- _GOAL OF THE EXERCISE_
Whenever a picture appears, leave it out while repeating all the other data exactly.

- _STORED DATA_

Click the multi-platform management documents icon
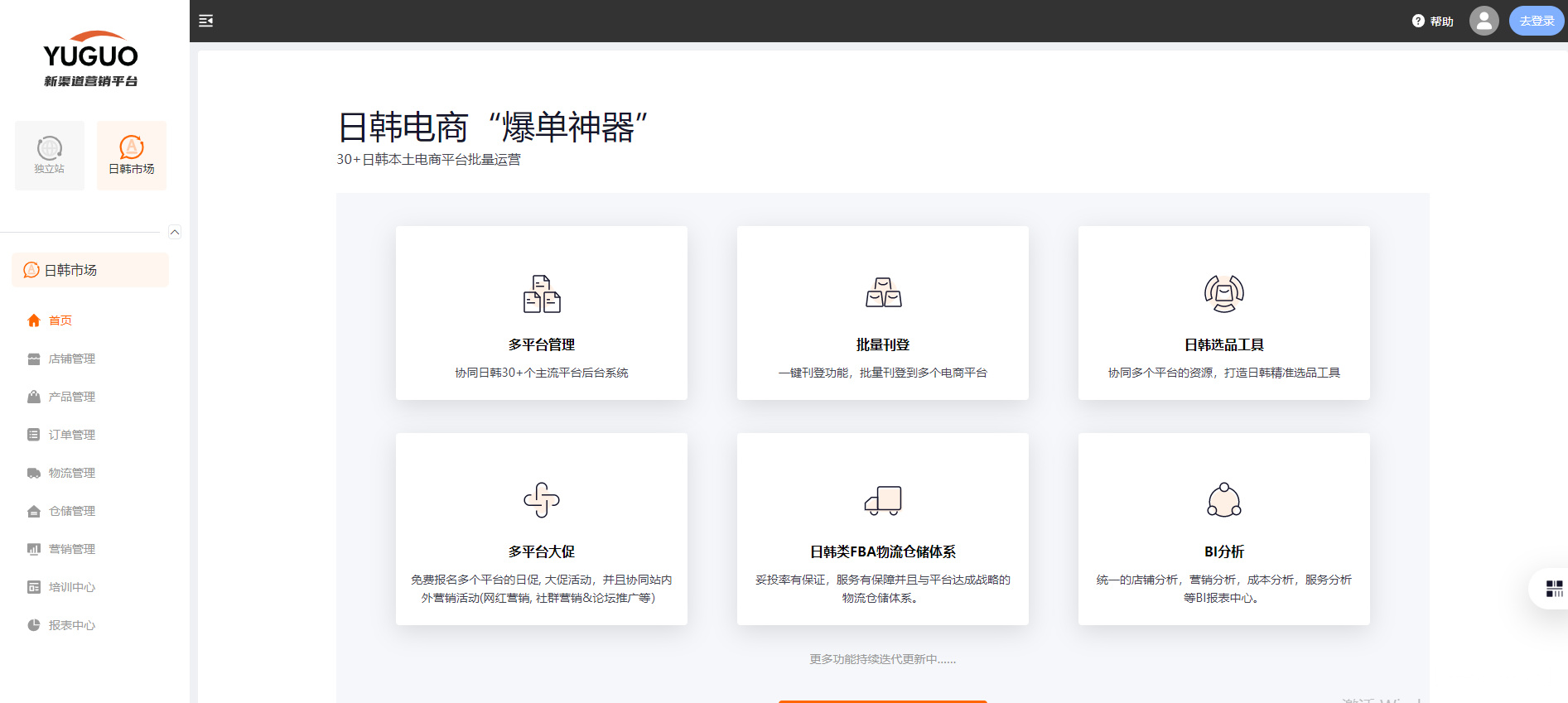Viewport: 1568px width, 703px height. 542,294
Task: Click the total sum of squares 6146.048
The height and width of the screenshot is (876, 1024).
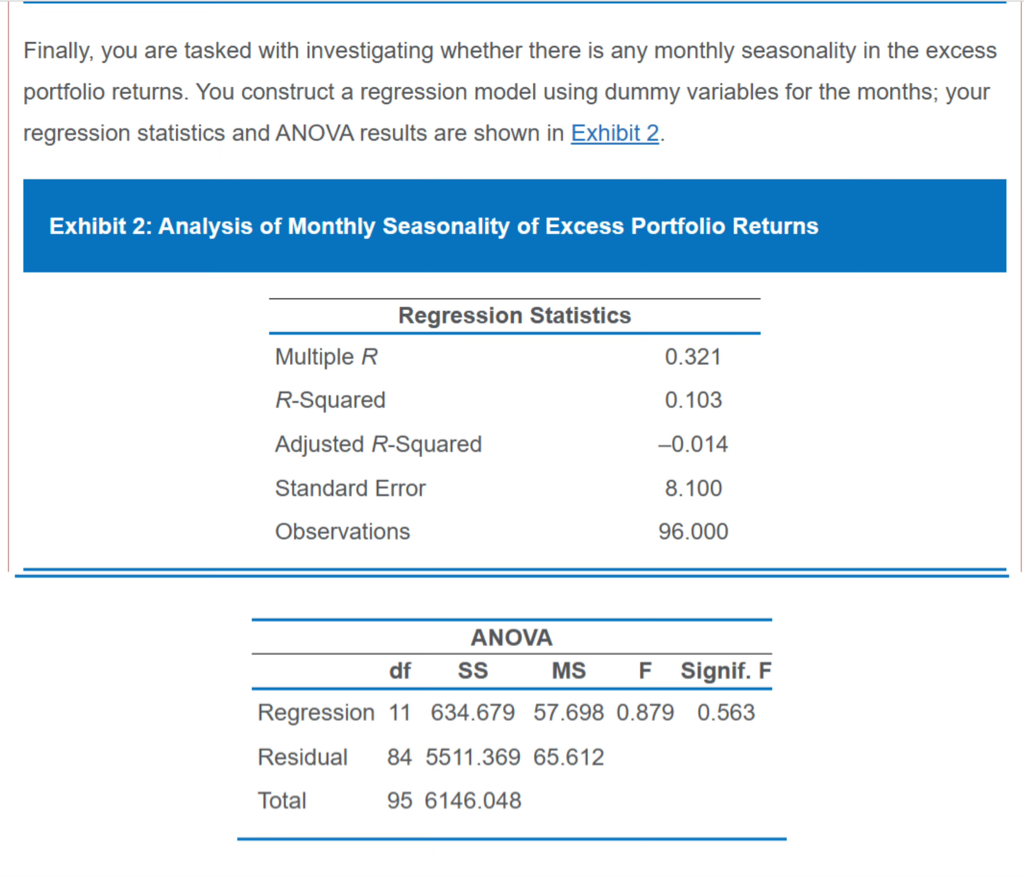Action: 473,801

- _RESPONSE BOX_
Click the multi-platform management documents icon
Viewport: 1568px width, 703px height. 542,294
Task: Click the total sum of squares 6146.048
The height and width of the screenshot is (876, 1024).
Action: 473,801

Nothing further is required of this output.